Pfister, William
WILLIAM (BILL) PFISTER 1888-1966
by Ellen Pfister
William (Bill) Pfister was born Dec. 4, 1888 to John and Ella Arnold Pfister in the Manville, Wyo. area. His mother set his birthdate one year later. He was the seventh of that family's 13 children, 11 of whom lived to adulthood.
Bill Pfister recalled that when he was small his father took the family to Fort Fetterman for a railroad job and that when Indians would come to the door there, his mother would take the small children and hide under the bed with them, because she was scared of the Indians.
John and Ella Pfister migrated from Junction City, Kan., in 1884, arriving in Cheyenne by train and then driving their livestock from Cheyenne to the Lusk area. There was a good deal of privation during the early years, dirt floors, a diet of bread, butter and tea with few fruits and vegetables. The first fruit that Bill remembered eating was a lug of fresh peaches brought from Omaha by his father when Bill was three or four. The peaches were the most delectable things he had ever tasted. When very young he saw a Negro for the first time and wanted to know when he was going to wash off the chocolate.
Another recollection was of a time when the parents were gone and a skunk got in their water well. The older sister Jane aimed the gun, and brother Valentine pulled the trigger - the end of the skunk and further use of that particular water supply.
He attended about four years of the three months schools that were held in the Node area during the summers in early days.
At 15 he went on the roundup down in Nebraska. He was wearing a new pair of boots. It rained heavily, soaking the new boots; when they dried out the leather shrunk so that he could not get the boots off. He wore them for the duration of the roundup.
Around 1910 he went to Gillette and taking a homestead west of there, went into the cattle business in partnership with his brother, John Pfister. In 1915, while still at Gillette, he contracted tick fever and nearly died. The winter of 1919-1920 virtually wiped out their cattle business.

__Collected material__:
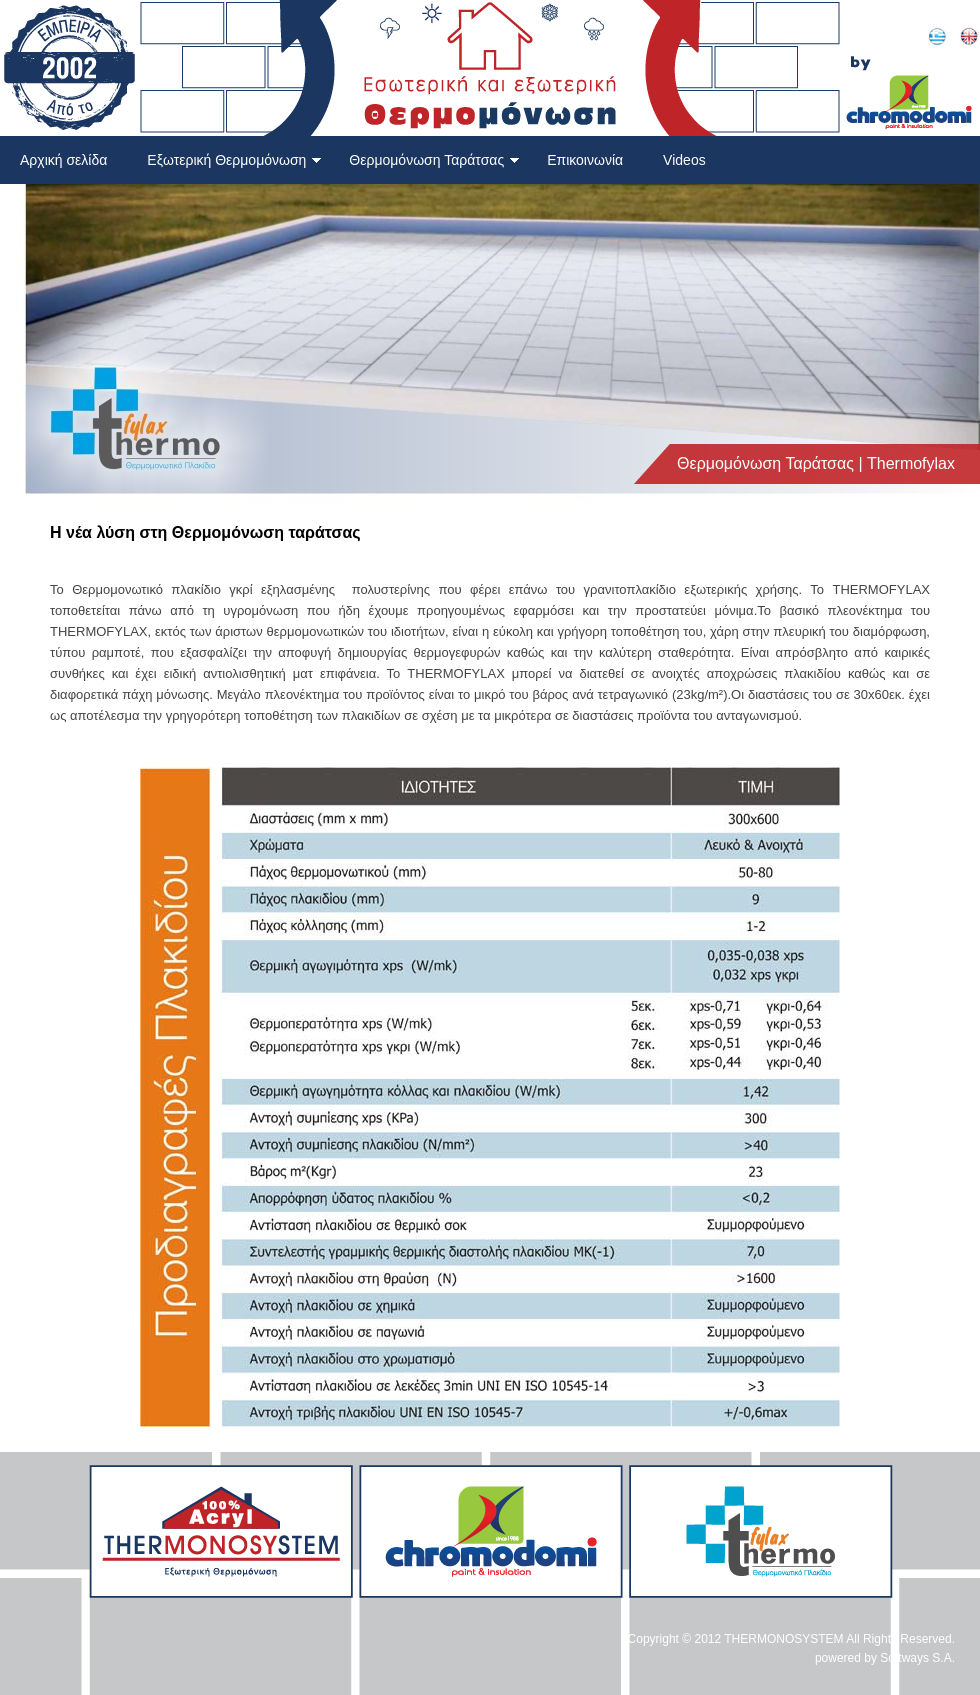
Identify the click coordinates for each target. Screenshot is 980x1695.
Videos (684, 160)
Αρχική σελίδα (63, 160)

__Required work__:
1 > Decide whether each statement below agrees with the Pfister biography, answering yes or no and quoting the deciding words of the biography.
(a) John and Ella Pfister came from Junction City, Kansas, in 1884.
(b) Bill was the eldest of the family's thirteen children.
(c) Valentine aimed the gun at the skunk in the well.
2 > According to the Pfister biography, what illness did Bill contract in 1915 while he was at Gillette?
3 > List every member of the Pfister family whom the Pfister biography mentions by name.

__Exercise solutions__:
1 >
(a) Yes: "John and Ella Pfister migrated from Junction City, Kan., in 1884"
(b) No: "He was the seventh of that family's 13 children"
(c) No: "The older sister Jane aimed the gun, and brother Valentine pulled the trigger"

2 > He contracted tick fever and nearly died.

3 > William (Bill) Pfister; his father, John Pfister; his mother, Ella Arnold Pfister; his sister Jane; his brother Valentine; his brother John Pfister